Task objective:
Check each line of the data below for the word "will", then extract the ones that have it.

Data for analysis:
----
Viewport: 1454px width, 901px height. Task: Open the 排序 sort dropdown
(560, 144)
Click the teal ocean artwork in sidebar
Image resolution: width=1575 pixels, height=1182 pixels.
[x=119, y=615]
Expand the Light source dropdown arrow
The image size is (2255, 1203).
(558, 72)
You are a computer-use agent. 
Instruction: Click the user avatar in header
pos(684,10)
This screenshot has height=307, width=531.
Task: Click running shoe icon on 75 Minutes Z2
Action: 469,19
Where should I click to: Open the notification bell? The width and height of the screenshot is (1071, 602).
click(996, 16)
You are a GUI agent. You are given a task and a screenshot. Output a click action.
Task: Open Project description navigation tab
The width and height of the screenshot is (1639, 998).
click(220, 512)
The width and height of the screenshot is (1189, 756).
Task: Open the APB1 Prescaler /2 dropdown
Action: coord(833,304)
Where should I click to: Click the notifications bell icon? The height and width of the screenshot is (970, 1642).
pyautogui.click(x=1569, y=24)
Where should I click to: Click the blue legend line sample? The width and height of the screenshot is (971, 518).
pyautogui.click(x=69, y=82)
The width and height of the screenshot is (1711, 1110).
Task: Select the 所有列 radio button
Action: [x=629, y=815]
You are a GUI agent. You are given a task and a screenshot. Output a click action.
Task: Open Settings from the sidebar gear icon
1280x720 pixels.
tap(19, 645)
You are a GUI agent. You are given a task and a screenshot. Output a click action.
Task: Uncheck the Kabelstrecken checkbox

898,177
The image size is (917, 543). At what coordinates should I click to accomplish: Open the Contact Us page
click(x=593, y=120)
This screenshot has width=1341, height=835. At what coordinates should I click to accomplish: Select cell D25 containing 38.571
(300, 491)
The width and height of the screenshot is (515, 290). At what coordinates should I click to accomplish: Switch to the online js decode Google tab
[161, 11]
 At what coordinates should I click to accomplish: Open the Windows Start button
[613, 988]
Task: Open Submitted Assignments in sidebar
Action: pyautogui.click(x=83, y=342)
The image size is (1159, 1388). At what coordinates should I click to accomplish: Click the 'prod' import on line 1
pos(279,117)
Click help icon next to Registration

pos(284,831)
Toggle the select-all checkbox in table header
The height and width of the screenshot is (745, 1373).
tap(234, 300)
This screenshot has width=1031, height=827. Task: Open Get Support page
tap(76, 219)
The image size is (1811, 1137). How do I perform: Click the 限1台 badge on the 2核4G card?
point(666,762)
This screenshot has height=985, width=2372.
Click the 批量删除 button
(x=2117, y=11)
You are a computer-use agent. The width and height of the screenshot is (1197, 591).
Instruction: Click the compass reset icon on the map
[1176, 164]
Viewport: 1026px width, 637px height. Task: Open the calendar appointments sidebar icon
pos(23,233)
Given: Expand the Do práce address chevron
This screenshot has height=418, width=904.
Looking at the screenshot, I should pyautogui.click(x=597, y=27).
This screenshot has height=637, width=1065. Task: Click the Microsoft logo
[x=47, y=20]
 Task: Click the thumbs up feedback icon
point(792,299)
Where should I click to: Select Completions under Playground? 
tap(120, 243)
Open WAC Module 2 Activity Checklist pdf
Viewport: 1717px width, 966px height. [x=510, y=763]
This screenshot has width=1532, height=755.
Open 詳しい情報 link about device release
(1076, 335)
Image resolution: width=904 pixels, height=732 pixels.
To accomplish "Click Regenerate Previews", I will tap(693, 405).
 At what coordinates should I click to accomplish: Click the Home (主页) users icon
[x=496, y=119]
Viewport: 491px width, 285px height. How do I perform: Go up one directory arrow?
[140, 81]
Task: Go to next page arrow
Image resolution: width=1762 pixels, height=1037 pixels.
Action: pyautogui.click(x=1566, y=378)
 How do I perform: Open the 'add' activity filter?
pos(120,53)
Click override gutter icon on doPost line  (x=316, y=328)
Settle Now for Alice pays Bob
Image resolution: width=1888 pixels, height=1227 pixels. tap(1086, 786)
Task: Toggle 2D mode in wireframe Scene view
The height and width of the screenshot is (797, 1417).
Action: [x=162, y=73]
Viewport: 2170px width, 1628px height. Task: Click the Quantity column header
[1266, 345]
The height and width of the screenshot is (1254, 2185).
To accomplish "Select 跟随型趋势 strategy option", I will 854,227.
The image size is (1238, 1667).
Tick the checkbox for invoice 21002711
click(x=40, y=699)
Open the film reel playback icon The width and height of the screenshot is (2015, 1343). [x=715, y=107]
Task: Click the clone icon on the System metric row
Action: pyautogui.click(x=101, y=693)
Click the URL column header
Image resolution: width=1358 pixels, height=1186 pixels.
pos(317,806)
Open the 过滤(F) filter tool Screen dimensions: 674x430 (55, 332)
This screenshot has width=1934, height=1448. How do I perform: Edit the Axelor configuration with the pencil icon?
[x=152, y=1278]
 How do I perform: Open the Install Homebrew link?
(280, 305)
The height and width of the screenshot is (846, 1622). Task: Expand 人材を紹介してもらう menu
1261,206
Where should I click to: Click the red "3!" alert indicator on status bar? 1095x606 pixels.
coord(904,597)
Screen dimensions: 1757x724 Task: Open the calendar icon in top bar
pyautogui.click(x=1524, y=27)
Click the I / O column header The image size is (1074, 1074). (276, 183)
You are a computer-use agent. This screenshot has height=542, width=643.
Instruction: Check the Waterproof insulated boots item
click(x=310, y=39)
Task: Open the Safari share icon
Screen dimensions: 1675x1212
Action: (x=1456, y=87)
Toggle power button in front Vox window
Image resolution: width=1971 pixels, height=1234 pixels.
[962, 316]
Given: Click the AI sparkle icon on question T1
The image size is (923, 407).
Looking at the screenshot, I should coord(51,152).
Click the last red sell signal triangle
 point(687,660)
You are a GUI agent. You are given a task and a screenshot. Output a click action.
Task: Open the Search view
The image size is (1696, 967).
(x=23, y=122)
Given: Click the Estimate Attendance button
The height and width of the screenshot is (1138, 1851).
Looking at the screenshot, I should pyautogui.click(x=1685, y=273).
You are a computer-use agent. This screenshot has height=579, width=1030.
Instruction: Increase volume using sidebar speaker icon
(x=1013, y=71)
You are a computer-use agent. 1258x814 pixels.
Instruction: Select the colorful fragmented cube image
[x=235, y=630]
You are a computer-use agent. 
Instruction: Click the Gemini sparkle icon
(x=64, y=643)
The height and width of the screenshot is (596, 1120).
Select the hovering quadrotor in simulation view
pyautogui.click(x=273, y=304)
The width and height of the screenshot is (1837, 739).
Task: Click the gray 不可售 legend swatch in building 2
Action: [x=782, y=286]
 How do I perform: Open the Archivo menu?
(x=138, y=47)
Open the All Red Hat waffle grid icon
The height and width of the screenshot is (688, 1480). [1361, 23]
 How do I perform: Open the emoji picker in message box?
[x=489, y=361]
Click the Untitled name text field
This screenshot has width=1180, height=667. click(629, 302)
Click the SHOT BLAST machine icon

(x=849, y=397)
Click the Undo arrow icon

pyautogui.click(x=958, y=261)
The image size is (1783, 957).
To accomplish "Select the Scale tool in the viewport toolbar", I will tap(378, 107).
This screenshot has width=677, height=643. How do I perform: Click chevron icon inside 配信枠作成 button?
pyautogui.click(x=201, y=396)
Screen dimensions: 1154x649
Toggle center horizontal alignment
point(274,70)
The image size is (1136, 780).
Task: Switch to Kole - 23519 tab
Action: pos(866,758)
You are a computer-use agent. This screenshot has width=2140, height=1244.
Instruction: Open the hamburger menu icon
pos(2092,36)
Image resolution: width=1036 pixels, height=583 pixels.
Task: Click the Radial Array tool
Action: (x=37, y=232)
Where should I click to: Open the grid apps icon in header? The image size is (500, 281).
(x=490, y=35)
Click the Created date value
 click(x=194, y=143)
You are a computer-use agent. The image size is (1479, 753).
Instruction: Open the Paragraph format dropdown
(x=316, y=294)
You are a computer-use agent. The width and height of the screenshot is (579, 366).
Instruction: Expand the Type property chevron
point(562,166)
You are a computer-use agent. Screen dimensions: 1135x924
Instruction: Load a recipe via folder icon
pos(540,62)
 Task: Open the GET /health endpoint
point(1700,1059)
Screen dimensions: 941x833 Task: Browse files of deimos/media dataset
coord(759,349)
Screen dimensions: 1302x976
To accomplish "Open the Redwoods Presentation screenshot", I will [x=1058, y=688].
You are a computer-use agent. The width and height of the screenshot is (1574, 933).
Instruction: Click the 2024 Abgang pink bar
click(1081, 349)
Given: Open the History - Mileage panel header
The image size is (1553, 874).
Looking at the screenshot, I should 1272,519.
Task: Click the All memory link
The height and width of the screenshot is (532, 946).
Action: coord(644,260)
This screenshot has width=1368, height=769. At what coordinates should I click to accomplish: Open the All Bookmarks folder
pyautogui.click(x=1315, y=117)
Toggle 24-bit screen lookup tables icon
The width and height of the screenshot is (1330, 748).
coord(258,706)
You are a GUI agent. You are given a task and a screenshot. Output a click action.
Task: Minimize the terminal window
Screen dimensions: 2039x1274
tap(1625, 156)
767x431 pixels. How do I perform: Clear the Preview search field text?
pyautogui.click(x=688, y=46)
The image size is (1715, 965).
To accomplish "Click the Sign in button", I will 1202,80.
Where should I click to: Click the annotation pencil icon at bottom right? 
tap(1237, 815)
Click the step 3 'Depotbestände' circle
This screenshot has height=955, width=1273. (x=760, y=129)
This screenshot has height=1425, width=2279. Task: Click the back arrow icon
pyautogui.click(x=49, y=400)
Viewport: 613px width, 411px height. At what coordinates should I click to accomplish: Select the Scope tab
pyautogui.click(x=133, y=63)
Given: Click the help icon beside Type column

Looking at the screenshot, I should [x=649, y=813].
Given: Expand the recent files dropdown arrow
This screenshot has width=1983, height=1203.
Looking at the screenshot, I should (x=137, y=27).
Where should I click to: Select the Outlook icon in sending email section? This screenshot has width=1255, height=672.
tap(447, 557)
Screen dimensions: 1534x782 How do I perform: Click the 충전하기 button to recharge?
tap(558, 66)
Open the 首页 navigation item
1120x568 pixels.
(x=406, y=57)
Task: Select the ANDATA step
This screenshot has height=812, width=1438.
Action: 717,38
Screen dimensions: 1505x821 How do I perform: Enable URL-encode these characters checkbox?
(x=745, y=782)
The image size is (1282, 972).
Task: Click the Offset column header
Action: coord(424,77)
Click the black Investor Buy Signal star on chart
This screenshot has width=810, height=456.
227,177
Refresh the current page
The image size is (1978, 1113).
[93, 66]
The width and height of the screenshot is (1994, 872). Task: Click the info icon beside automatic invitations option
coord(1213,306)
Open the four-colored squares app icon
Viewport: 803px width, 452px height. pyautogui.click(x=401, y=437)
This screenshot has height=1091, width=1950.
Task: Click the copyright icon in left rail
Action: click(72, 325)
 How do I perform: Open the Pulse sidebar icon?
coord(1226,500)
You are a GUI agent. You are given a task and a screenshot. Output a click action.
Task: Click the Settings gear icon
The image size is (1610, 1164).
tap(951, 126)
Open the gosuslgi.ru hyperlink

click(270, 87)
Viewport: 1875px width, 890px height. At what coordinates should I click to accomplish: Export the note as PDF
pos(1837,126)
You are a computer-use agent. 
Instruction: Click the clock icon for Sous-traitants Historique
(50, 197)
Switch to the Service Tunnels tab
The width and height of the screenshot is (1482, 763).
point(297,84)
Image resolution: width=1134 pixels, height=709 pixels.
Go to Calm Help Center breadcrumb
----
Result:
To accomplish "Click Regenerate Previews", I will tap(693, 405).
To accomplish "Select 跟随型趋势 strategy option", I will 854,227.
To accomplish "Select the Scale tool in the viewport toolbar", I will tap(378, 107).
To accomplish "Open the Redwoods Presentation screenshot", I will [x=1058, y=688].
To accomplish "Click the Sign in button", I will 1202,80.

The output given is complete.